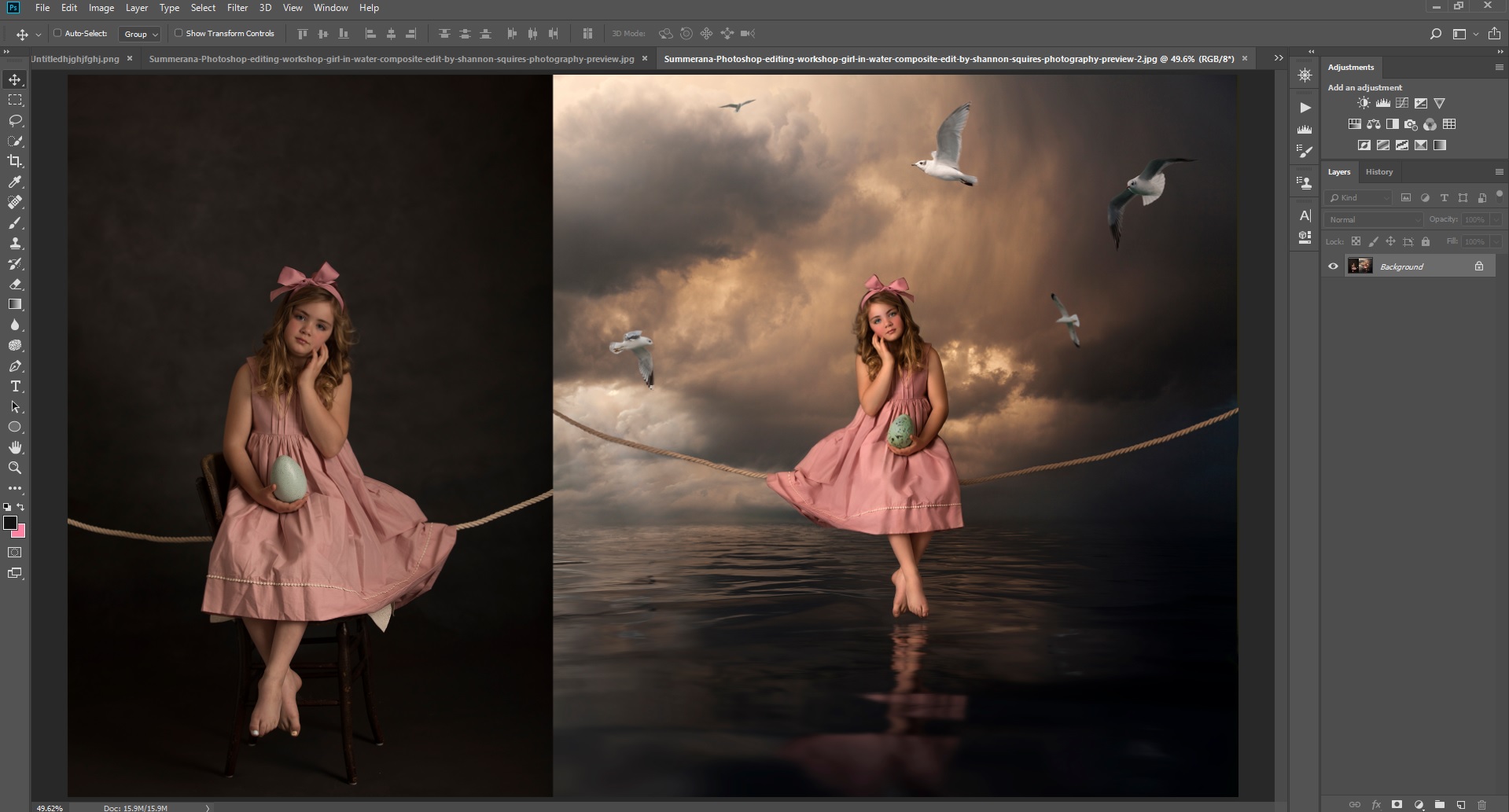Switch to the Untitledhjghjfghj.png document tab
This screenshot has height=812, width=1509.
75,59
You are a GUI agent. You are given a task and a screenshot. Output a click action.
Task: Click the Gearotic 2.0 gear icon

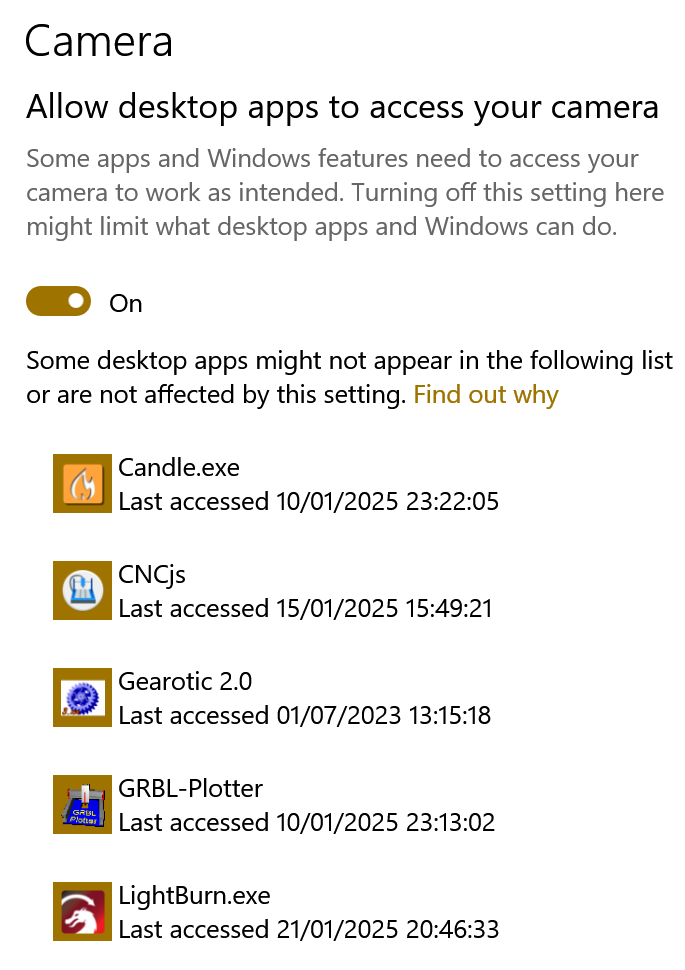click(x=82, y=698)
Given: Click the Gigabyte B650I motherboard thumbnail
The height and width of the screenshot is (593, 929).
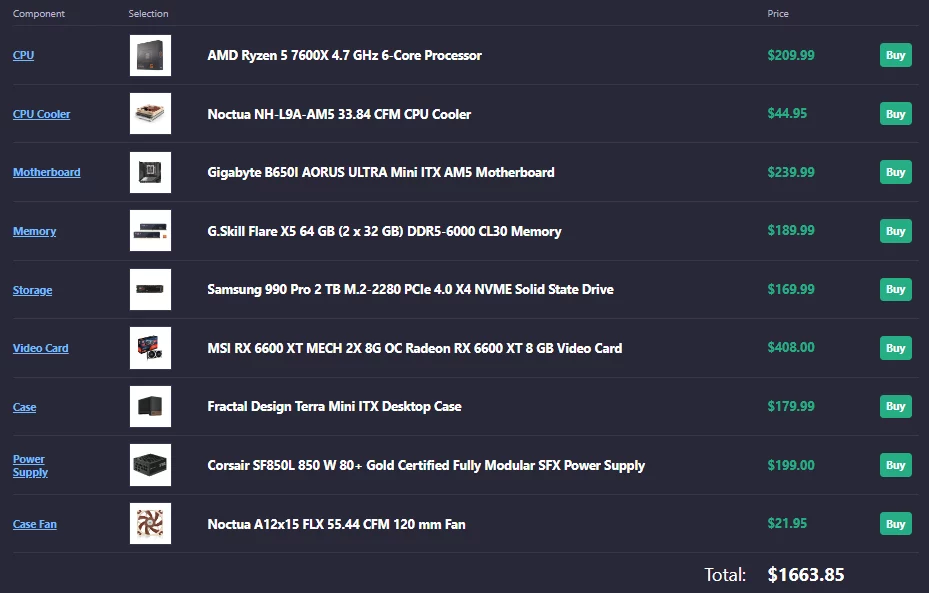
* * * * *
- _EXERCISE OBJECTIVE_
The expected output is the run of lines from the one containing "You are a GUI" to the last line of the listing above, both included, word for word and free of pictures.

- _TASK SOLUTION_
You are a GUI agent. You are given a task and a screenshot. Output a click action.
Task: Click the Gearotic 2.0 gear icon

click(x=82, y=698)
Given: Click the Gigabyte B650I motherboard thumbnail
The height and width of the screenshot is (593, 929).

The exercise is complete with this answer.